### Provided records
[Start of section]

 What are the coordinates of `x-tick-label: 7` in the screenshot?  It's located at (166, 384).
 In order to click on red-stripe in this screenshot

[End of section]
[Start of section]

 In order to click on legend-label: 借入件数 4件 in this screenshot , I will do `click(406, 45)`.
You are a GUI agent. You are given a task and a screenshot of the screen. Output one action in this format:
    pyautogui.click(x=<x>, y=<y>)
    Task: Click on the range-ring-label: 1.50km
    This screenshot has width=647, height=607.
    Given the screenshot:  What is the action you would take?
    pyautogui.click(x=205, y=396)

[End of section]

### About this task
Copy the records word for word, starting at the line that contains "What are the" and ending after the line that contains "In order to click on red-stripe".

### Solved exercise
 What are the coordinates of `x-tick-label: 7` in the screenshot?  It's located at (166, 384).
 In order to click on red-stripe in this screenshot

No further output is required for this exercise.